Data listing: Begin

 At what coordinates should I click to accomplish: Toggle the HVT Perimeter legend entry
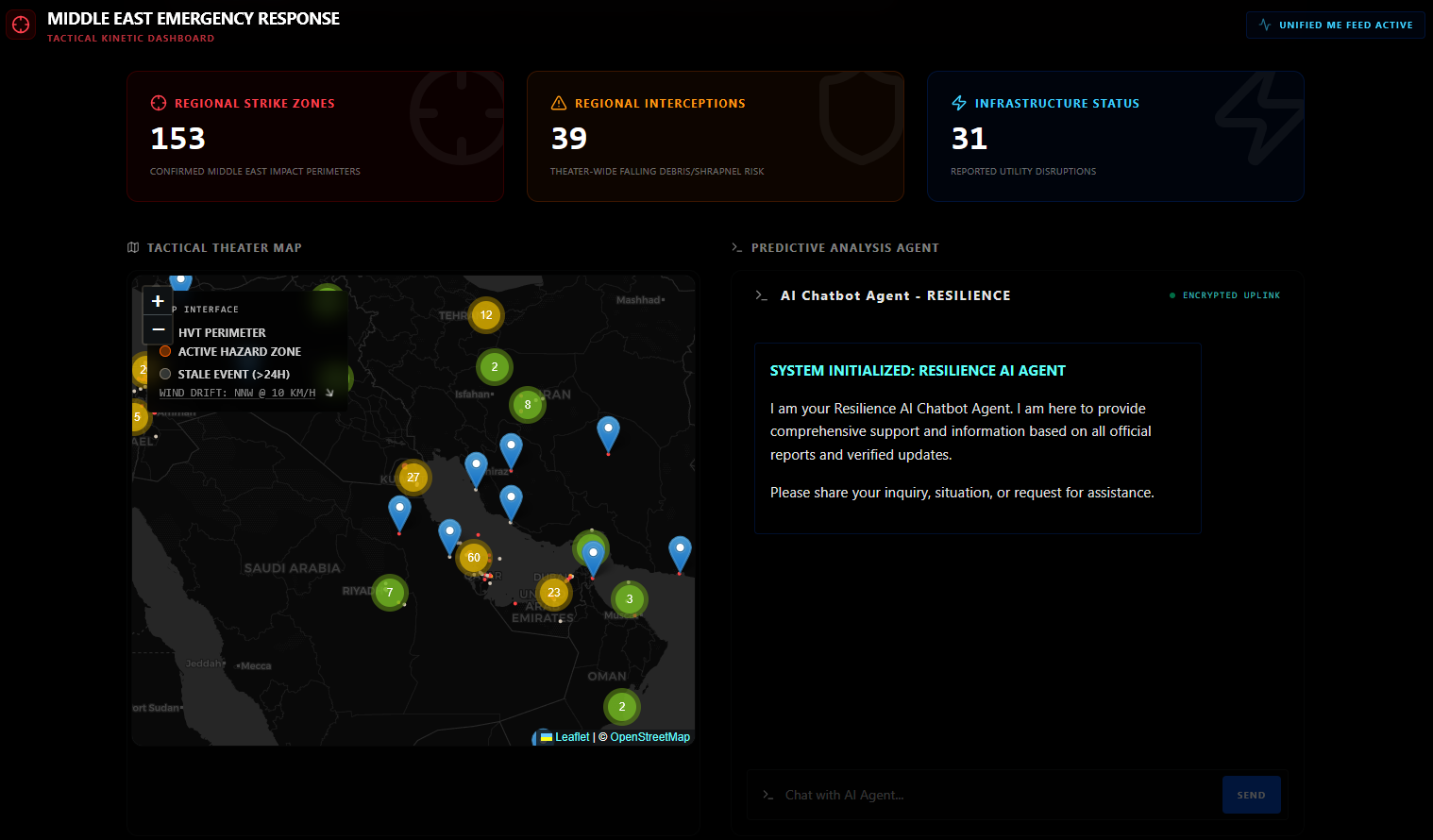tap(222, 332)
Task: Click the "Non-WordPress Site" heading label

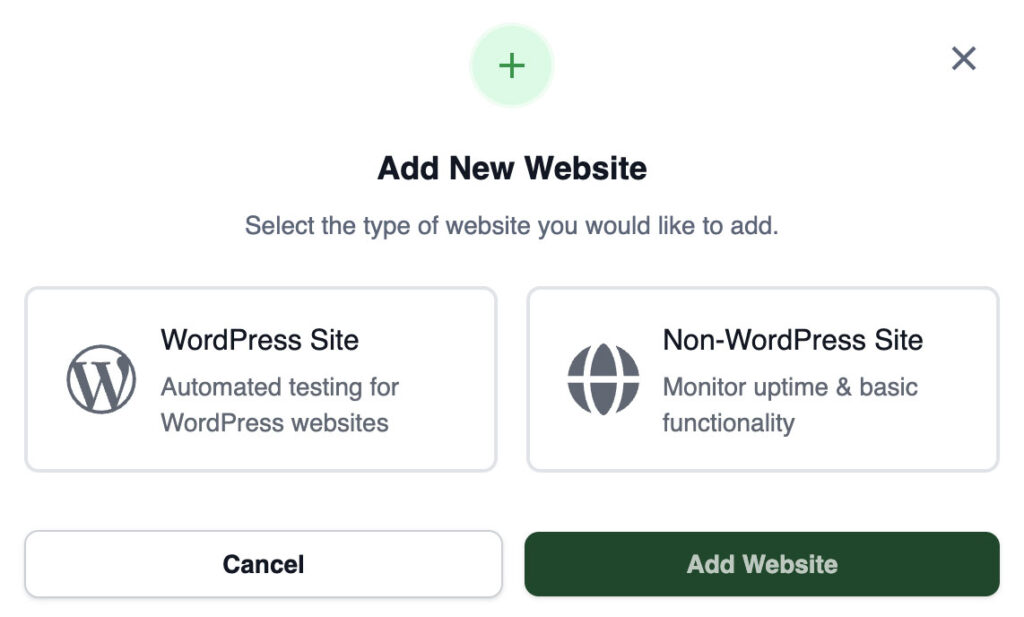Action: tap(792, 340)
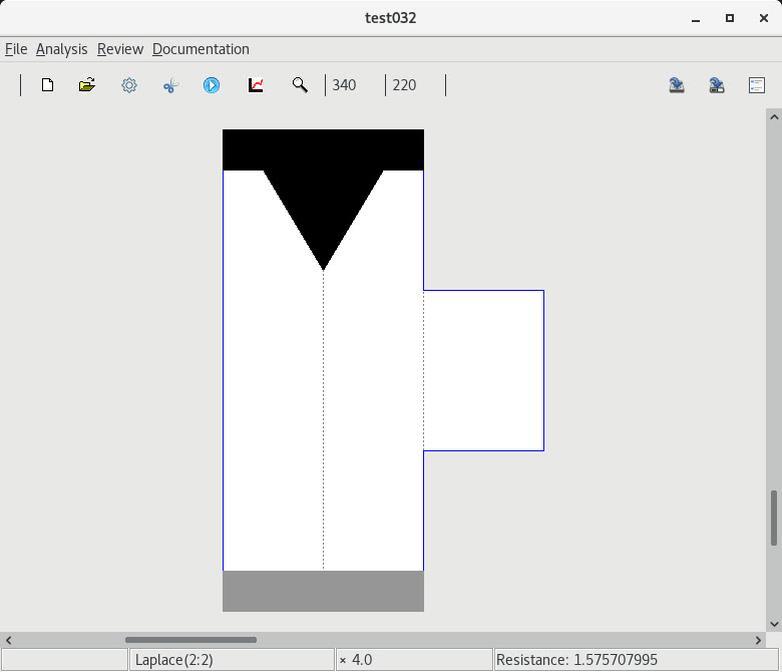Open the list panel icon at far right
The width and height of the screenshot is (782, 672).
point(757,85)
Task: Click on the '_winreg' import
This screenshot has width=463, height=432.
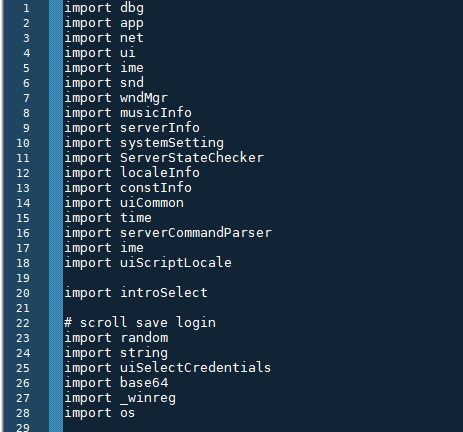Action: (148, 398)
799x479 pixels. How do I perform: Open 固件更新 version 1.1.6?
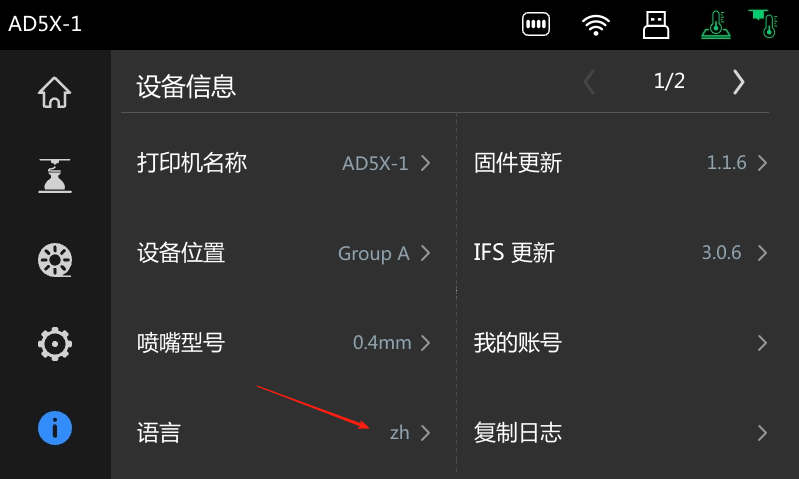620,163
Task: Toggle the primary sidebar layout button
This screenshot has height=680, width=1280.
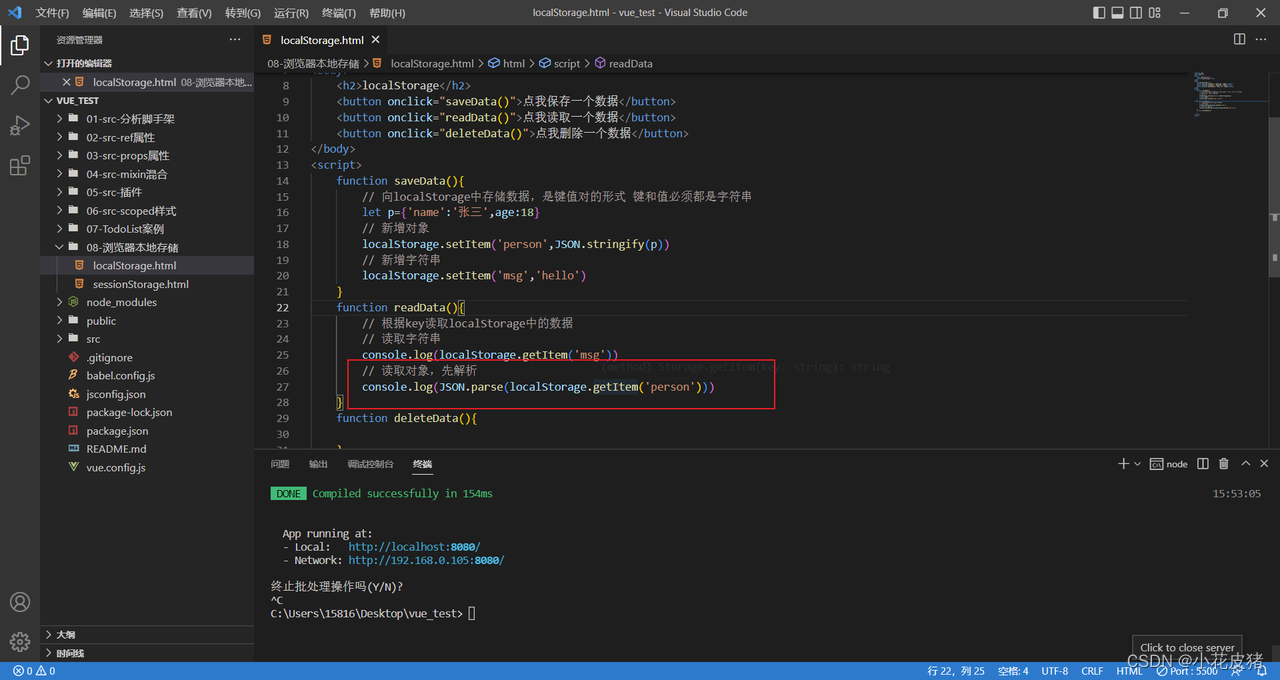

Data listing: End

Work required:
Transcribe only the lines between the line containing "This screenshot has width=463, height=432." and the final line of the listing, inclusive, exactly as they appear; no pictures are to be included.

Output of the exercise:
This screenshot has width=463, height=432.
Action: (148, 398)
799x479 pixels. How do I perform: Open 固件更新 version 1.1.6?
620,163
Task: Toggle the primary sidebar layout button
This screenshot has height=680, width=1280.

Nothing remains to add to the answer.